Week of warmer than usual seasonal temperatures includes record-breaking high
Reeti Meenakshi Rohilla - Staff Writer
The Sioux Lookout area experienced record-breaking temperature on November 8, preceded by a week of warmer than usual seasonal temperatures. With a record breaking high of 17.2 degrees Celsius on November 8, it eclipsed the previous record of 16.1 degrees Celsius set in 1999. Warning Preparedness Meteorologist with Environment Canada, Geoff Coulson said, “The main reason behind it was a very intense storm system that moved up from the Dakota’s on Saturday, up through the Winnipeg lakes during the day on Sunday.”
He added, “So, fairly brisk winds from the south brought the temperatures up to those record values. But as quickly as those temperatures rose, once that system had gone by and a cold front went through late Sunday into Monday morning, temperatures dropped back steadily to more seasonal values.”
Warning Preparedness Meteorologist for Environment Canada, Gerald Cheng said, “It is really the entire week I suppose that started on the 2nd, when it started to go up because we should be at about minus two for normal and very quickly it went up.” He added, “It stayed above seasonal from the 2nd to the 6th, and on the 7th it jumped back down to only a degree, so that was still within seasonal range and then very quickly we got a stretch of warm air and it stayed on the 9th and then now we are back to seasonal values for temperatures.”
Cheng shared that the week had witnessed “about at least 10 degrees above the normal,” with an even greater temperature difference on the 8th. Cheng said that according to Environment and Climate Change Canada’s Changing Climate Report 2019, the frequency and intensity of extreme temperature are projected to increase.
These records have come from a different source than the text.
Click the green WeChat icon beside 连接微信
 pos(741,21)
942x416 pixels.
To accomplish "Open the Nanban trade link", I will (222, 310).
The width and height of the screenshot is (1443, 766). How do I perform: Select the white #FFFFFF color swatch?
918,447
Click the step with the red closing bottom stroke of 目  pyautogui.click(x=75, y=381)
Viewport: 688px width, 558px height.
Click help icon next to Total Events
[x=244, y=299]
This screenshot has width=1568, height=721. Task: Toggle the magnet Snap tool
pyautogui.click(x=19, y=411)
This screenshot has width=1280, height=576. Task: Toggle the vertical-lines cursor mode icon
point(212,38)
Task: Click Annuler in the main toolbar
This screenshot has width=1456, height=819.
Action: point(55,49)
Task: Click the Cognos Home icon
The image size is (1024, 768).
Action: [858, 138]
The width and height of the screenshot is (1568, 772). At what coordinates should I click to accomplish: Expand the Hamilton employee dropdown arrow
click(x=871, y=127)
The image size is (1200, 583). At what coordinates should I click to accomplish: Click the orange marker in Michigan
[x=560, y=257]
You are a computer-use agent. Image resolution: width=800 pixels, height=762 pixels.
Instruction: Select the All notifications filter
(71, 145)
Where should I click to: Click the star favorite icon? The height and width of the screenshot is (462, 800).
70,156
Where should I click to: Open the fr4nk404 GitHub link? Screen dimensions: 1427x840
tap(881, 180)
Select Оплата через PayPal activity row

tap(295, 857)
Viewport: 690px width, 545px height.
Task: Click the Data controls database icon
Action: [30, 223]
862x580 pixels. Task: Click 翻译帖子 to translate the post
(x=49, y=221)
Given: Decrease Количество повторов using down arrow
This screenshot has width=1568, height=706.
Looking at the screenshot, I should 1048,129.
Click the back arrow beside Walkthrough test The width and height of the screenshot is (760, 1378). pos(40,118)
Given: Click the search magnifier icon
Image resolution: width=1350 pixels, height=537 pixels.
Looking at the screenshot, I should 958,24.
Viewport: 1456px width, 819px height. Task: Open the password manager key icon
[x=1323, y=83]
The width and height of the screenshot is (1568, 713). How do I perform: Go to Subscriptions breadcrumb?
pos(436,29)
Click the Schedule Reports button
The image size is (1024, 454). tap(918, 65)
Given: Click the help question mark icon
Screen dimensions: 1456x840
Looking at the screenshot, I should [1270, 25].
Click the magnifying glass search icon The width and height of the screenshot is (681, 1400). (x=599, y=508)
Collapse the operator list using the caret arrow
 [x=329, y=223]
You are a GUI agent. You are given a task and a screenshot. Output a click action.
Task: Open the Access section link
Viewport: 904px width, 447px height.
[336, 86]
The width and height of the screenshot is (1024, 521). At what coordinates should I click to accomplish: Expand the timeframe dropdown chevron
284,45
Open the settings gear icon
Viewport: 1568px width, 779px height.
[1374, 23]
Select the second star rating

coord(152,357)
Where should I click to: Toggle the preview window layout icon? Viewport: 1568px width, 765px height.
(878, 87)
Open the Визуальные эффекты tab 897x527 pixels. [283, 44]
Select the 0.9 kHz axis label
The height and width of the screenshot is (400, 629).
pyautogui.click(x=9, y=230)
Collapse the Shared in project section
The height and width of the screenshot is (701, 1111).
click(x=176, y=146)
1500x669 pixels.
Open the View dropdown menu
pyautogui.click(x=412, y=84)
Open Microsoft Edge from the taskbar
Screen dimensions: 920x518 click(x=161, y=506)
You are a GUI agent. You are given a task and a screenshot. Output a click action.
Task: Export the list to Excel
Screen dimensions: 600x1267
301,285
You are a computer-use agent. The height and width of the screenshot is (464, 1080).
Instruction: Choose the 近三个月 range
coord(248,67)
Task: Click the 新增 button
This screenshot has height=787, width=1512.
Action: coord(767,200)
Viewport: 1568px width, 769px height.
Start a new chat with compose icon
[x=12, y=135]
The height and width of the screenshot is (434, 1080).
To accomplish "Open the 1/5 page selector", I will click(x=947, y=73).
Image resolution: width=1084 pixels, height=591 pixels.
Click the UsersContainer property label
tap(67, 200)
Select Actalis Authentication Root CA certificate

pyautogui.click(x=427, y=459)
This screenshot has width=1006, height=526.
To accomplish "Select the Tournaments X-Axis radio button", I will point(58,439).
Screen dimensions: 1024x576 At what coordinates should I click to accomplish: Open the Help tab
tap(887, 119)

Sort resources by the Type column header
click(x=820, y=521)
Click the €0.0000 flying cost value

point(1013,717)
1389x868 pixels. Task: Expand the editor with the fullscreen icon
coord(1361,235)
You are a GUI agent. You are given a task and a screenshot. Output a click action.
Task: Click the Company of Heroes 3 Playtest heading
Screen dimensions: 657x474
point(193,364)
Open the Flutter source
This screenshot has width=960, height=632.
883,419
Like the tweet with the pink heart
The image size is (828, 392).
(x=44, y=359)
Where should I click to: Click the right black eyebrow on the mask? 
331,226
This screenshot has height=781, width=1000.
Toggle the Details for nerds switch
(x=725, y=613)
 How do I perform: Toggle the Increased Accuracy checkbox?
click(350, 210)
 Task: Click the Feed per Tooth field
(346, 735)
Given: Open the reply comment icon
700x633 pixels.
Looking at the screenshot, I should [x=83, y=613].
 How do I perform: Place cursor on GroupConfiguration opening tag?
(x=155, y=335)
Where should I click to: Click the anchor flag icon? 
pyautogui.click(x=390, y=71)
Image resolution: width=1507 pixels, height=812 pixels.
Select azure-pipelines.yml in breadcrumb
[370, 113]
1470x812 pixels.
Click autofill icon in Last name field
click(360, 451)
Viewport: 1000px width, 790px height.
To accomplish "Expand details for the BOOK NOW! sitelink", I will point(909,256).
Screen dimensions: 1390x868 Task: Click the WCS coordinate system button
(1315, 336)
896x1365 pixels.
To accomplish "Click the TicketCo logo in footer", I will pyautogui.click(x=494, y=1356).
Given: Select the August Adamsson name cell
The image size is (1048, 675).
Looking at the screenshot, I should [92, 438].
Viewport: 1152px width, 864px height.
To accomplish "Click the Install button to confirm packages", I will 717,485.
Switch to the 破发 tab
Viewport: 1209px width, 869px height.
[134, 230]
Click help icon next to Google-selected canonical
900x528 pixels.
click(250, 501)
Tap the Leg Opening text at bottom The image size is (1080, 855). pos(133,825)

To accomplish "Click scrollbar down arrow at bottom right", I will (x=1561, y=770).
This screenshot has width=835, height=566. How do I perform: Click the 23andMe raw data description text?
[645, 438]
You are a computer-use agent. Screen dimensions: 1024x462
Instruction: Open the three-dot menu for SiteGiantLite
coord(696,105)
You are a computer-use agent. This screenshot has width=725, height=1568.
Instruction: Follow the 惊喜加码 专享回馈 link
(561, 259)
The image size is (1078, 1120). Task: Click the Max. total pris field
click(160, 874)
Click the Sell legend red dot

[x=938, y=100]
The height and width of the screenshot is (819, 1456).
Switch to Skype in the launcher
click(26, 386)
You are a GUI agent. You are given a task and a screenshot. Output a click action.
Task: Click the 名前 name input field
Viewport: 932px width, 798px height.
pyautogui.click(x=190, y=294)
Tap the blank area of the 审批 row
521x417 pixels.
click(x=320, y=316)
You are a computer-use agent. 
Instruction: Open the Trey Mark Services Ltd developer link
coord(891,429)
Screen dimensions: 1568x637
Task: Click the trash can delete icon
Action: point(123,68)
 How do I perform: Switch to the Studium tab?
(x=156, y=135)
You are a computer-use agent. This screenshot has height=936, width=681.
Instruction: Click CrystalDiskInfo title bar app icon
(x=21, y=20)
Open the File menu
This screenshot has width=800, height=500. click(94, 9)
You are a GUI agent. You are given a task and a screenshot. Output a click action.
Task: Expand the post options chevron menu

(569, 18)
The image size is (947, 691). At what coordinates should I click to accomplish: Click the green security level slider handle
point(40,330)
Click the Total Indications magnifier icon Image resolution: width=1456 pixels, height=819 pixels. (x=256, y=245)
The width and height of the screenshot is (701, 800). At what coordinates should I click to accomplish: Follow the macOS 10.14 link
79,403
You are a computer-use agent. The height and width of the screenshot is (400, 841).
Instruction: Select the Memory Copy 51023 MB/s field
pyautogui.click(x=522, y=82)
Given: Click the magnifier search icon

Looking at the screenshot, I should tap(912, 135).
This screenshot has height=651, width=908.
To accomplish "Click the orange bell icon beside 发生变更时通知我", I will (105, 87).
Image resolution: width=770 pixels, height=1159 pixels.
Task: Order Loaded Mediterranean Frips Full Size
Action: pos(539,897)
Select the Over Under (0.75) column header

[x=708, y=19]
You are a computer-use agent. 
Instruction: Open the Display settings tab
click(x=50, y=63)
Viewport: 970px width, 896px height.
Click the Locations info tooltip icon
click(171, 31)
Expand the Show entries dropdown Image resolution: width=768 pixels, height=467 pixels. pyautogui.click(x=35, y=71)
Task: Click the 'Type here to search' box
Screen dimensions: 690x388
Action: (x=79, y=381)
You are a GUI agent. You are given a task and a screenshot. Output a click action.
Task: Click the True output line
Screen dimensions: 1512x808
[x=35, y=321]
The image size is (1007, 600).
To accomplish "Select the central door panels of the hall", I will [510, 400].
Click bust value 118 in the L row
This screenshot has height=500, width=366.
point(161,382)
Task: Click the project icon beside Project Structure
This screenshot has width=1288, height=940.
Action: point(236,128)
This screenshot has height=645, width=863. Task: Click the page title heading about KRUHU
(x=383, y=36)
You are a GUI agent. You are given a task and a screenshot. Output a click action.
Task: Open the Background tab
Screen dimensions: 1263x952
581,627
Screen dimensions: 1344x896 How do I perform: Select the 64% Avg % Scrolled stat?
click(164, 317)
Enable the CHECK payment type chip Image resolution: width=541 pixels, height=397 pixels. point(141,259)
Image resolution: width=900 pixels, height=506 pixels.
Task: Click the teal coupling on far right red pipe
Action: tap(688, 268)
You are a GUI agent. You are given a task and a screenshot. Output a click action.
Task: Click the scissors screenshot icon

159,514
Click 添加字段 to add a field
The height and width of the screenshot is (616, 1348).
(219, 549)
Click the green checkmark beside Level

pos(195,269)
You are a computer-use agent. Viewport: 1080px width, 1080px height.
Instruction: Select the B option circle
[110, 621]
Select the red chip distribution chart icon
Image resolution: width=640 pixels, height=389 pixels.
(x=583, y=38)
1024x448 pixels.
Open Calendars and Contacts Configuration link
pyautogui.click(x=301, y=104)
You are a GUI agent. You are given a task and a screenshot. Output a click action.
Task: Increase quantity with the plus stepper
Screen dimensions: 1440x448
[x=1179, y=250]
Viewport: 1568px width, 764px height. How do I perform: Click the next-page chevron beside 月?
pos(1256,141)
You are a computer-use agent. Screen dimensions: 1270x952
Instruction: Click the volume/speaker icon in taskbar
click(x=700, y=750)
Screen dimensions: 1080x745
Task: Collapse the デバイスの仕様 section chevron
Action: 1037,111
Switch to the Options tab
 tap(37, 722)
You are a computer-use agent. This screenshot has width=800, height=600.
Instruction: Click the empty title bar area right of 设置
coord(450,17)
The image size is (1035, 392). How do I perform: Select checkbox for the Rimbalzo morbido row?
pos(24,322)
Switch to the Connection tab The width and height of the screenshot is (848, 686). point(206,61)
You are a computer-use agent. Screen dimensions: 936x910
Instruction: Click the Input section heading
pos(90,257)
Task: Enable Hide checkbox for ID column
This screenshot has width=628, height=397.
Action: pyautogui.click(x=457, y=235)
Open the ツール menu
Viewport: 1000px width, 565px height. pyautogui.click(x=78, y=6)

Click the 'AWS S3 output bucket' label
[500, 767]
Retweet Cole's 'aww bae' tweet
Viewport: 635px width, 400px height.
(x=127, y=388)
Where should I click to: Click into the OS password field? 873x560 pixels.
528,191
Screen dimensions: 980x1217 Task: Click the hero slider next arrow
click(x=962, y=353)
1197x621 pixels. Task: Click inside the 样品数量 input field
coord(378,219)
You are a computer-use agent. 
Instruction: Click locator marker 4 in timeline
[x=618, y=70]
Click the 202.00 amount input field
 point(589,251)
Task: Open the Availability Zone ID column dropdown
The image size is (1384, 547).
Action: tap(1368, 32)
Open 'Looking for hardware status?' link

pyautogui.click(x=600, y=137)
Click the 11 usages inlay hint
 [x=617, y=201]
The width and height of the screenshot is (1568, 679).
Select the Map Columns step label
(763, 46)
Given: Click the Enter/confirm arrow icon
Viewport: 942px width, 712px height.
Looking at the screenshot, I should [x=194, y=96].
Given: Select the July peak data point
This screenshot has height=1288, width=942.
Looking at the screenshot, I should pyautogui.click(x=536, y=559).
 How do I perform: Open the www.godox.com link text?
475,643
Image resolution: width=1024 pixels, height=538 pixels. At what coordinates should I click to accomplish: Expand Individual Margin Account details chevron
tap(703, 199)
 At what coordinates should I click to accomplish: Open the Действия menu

Cheng said that global warming is the reason for the projected increase of the frequency and intensity of extreme temperatures.
“The annual highest daytime temperature that currently occurs once every 20 years on average will become a once in five-year event by mid-century under low emissions scenario,” he said.
Coulson shared that the Nov. 8 record-breaking heat was certainly a notable record and that we don’t often see temperatures this mild in the Sioux Lookout area in the month of November. “But November is still very much a transition month where we can get mild temperatures on some days but then we can also see the temperatures drop significantly,” said Coulson. “This could very much be a month of rapid changes and I think what happened Sunday into Monday was a good example of how we can go from record setting warmth on Sunday to fairly chilly temperatures all in the span of about 24 hours.”
According to the Government of Canada’s website under Changes in temperature, “The average (mean) annual temperature in Canada increased by 1.7 °C from 1948 to 2016, about double the global rate. Warming has been even stronger in the north. The average annual temperature in northern Canada (north of 60 degrees latitude) has risen by 2.3 °C over this same period, about triple the global rate.”
Coulson said that we’ve seen a fair amount of fluctuation between the temperatures. He added, “Certainly we’ve had some pretty cold winters over the last few years in the Sioux Lookout area. We’ve also had some milder ones and what the climate experts are basically saying is that if we average out those conditions over the course of the next number of years, overall we’re expecting to see the temperatures creep up a bit. But I still think for the foreseeable future, Sioux Lookout is going to be looking at overall very cold winters. With still the possibility of here and there days where temperatures may get up to very warm values.” He shared that the normal high at this time of year for the Sioux Lookout area is minus one.